AstraZeneca’s chief executive David Brennan has maintained he will be staying in the top role despite speculation surrounding the company’s future.

Last week, some of the drug giant’s shareholders questioned whether Brennan was the man to pull the flailing company out of its pipeline problems. But the pharma head has defended his position during an interview with Bloomberg at the meeting of the Pharmaceutical Research and Manufacturers of America where he said he was “plugged in”.

“I read and hear and see lots of things, but we’re here trying to change policy, make good decisions and execute our strategy… I’m plugged in, my role hasn’t changed a bit,” he said.

“If it’s about restructuring, we can do that without a big deal.
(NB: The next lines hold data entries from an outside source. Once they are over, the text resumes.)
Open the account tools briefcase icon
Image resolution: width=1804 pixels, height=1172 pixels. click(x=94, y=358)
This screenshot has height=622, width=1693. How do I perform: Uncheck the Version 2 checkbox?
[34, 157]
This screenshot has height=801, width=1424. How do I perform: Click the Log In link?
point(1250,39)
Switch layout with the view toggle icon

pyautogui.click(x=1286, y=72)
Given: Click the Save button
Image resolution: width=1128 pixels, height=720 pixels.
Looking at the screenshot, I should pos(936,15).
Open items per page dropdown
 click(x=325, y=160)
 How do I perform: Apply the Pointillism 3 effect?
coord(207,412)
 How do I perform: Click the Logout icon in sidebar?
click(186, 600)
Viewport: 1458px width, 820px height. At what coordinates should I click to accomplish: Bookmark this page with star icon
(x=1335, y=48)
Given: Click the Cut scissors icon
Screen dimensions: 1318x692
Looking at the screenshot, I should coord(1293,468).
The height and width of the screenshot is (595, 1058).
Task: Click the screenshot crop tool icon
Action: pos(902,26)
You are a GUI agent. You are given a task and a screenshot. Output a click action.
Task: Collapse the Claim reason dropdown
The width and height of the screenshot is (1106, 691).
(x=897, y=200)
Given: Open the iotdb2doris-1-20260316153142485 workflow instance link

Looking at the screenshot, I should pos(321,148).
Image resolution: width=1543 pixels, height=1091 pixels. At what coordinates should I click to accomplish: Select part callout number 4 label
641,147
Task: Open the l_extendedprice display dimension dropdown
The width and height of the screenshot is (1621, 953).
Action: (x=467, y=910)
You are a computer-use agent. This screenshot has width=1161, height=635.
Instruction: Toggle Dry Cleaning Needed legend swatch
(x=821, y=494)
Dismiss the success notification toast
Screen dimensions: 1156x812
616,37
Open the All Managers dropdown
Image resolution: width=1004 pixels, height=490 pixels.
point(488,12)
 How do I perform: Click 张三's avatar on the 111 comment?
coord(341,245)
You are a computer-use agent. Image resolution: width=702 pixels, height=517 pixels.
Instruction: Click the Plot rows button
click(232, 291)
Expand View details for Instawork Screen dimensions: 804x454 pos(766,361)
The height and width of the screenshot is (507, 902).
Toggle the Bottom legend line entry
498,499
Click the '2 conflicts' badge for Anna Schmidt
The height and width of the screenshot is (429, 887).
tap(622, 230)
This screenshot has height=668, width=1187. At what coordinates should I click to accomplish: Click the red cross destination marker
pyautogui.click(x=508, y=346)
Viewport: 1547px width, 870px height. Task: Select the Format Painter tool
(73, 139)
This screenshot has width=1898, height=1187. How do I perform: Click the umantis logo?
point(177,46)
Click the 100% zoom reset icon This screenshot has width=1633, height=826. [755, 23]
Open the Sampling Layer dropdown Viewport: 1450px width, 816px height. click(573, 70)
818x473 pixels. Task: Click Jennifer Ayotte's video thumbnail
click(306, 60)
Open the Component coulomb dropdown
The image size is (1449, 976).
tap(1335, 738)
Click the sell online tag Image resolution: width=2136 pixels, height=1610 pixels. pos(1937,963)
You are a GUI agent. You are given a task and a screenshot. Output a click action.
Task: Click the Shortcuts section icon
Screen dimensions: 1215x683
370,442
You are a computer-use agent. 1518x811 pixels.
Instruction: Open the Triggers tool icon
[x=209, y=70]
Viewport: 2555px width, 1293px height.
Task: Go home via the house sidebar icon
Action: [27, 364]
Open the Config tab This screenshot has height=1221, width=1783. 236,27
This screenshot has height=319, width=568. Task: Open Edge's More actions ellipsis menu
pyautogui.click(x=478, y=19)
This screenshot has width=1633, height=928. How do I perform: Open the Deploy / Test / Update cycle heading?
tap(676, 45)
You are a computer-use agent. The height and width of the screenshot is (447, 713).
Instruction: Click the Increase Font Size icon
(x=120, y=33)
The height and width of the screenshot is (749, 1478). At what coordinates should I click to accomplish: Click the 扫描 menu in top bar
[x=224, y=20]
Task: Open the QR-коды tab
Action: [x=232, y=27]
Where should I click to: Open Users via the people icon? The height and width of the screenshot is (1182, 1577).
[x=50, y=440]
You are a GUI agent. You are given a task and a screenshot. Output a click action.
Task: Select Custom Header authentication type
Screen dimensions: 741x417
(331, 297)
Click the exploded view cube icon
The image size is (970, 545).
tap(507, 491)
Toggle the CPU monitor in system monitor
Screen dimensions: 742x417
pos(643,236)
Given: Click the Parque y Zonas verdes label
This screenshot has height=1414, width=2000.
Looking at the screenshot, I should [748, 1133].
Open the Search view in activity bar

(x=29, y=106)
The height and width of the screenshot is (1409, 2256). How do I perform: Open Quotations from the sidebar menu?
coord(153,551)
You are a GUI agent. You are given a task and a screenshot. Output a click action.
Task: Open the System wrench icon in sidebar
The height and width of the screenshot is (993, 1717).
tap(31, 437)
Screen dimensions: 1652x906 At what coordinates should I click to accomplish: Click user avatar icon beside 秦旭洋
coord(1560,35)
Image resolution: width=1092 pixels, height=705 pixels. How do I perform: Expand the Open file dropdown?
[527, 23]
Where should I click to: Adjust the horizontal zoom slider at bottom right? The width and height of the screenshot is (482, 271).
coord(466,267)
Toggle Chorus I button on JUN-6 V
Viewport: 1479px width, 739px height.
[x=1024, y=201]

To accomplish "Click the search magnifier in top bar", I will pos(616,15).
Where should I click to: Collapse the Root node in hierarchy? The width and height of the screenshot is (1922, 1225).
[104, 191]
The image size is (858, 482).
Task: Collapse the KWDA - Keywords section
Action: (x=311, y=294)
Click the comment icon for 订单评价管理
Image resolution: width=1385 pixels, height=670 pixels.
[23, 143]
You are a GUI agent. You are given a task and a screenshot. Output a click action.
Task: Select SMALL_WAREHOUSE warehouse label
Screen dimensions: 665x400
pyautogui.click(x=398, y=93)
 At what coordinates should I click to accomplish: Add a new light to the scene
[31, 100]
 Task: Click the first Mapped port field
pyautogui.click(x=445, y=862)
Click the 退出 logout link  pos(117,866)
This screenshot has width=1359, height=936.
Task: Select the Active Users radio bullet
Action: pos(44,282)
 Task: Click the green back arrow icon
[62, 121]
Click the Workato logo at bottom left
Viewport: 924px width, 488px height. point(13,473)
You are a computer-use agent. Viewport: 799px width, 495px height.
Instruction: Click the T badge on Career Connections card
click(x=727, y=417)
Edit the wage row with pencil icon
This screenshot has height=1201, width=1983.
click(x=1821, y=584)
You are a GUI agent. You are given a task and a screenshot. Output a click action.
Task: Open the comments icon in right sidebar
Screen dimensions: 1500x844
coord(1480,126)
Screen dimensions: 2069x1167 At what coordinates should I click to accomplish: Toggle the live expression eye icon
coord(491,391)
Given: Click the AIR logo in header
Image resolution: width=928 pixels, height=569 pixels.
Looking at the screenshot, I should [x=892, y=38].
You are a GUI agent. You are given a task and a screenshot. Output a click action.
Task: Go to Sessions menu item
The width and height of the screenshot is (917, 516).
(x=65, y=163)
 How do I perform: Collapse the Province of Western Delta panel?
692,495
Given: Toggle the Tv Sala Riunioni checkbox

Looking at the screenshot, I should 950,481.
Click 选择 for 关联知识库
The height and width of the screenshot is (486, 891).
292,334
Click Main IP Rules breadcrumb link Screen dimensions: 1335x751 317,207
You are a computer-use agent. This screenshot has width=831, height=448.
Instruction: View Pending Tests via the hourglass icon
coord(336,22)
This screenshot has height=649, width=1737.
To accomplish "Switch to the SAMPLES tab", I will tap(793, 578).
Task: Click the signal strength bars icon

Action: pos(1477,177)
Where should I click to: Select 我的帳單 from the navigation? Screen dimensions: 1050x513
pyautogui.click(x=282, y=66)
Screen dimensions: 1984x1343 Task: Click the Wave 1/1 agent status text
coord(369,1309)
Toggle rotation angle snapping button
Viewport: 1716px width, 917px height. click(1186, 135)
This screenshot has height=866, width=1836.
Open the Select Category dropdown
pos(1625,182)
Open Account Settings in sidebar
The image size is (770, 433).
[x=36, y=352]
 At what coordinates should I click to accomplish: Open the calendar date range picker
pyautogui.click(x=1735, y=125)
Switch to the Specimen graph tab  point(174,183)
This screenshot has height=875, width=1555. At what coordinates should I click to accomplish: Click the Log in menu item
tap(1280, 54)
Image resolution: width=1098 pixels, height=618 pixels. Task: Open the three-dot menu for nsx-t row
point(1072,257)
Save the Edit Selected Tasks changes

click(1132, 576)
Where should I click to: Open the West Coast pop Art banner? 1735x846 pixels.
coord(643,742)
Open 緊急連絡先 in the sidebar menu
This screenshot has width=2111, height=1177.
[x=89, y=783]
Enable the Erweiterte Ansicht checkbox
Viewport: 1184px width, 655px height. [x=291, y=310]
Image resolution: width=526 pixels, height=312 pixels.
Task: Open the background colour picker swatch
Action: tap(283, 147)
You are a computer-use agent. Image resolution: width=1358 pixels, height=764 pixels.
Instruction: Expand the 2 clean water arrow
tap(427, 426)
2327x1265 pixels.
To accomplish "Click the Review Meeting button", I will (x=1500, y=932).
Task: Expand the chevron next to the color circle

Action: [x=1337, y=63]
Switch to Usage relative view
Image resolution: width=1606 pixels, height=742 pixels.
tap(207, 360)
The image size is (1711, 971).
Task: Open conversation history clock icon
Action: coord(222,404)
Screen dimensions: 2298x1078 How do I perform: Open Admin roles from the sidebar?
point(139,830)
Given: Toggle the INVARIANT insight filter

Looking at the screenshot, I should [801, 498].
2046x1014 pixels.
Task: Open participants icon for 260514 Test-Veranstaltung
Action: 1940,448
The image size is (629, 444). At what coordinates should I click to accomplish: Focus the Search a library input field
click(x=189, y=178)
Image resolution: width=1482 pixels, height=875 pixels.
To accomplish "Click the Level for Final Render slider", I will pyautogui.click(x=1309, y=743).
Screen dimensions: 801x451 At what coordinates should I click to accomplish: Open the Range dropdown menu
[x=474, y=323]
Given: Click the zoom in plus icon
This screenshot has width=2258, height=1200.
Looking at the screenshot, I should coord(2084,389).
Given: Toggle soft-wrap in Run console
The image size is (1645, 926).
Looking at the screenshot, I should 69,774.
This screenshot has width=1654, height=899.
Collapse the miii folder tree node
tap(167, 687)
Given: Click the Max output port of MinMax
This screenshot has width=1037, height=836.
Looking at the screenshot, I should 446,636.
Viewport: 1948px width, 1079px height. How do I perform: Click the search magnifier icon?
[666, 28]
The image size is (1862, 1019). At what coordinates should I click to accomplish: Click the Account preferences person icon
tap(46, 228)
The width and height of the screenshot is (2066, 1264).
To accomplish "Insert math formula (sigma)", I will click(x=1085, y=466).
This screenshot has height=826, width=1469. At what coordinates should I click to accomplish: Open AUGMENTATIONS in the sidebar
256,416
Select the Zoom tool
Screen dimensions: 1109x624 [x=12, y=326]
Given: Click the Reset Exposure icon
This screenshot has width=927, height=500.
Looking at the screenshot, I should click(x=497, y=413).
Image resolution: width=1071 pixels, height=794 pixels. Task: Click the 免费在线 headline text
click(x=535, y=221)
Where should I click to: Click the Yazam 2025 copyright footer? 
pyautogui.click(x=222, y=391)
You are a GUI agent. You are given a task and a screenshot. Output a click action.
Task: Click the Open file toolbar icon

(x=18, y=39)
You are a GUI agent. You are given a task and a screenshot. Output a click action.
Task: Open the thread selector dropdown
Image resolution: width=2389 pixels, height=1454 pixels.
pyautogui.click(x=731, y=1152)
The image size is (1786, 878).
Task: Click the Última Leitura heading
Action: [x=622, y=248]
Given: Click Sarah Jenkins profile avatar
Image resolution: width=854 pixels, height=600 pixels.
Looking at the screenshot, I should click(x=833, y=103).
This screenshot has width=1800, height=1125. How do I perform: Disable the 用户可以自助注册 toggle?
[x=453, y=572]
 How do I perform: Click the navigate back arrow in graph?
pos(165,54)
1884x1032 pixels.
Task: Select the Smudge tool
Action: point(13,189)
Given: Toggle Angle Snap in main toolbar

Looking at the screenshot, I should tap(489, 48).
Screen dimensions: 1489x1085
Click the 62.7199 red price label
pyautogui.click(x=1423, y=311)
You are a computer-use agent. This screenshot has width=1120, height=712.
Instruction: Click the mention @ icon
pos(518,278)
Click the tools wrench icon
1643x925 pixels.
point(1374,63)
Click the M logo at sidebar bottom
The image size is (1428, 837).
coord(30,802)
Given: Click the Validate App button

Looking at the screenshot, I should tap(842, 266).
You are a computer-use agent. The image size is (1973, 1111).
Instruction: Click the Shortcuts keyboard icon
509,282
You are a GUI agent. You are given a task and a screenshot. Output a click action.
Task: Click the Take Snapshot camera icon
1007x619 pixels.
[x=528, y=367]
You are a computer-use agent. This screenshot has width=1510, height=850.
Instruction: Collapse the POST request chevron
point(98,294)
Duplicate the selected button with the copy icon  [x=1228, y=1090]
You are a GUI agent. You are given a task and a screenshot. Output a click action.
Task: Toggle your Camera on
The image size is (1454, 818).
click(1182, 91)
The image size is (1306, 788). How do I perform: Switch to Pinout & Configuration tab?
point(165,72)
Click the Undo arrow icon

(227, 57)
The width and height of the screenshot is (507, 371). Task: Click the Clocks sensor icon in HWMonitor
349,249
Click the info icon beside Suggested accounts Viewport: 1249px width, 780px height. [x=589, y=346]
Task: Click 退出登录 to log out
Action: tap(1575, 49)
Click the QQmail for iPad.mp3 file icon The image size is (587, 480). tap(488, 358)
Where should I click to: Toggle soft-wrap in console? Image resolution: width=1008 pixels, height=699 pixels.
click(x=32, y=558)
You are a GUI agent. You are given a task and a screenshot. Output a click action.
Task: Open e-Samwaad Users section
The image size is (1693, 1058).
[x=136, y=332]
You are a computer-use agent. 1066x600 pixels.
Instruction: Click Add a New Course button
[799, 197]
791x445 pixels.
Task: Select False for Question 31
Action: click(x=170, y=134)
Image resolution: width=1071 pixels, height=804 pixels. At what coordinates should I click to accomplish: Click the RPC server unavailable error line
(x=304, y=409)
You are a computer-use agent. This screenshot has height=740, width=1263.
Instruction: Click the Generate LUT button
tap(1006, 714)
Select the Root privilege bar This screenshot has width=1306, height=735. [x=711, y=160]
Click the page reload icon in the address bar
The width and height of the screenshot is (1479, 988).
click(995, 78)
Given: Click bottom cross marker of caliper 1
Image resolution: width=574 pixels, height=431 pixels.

Maybe somebody sees something different, but spending more money does not have a linear increase in the number of returns you get from a research and development perspective.”

AstraZeneca will be one of the drug giants that will be hardest hit by patent expiries in the near future including Seroquel and Atacand in 2012, Nexium in 2014/15 and Crestor in 2016. A $15.6 billion acquisition of MedImmune in 2007 has done little to smooth the journey – and according to one shareholder speaking to Reuters this has “tarnished” Brennan’s reputation.

Brennan, 58, has held the top spot for the past six years and has said his strategy moving forward would be a focus on small acquisitions, partnerships and licensing deals, however analysts and investors have questioned whether this strategy will be enough.

While a company spokeswoman has also said Brennan “remains fully committed to leading AstraZeneca” there is speculation the chief will step down around the time of his 60th birthday.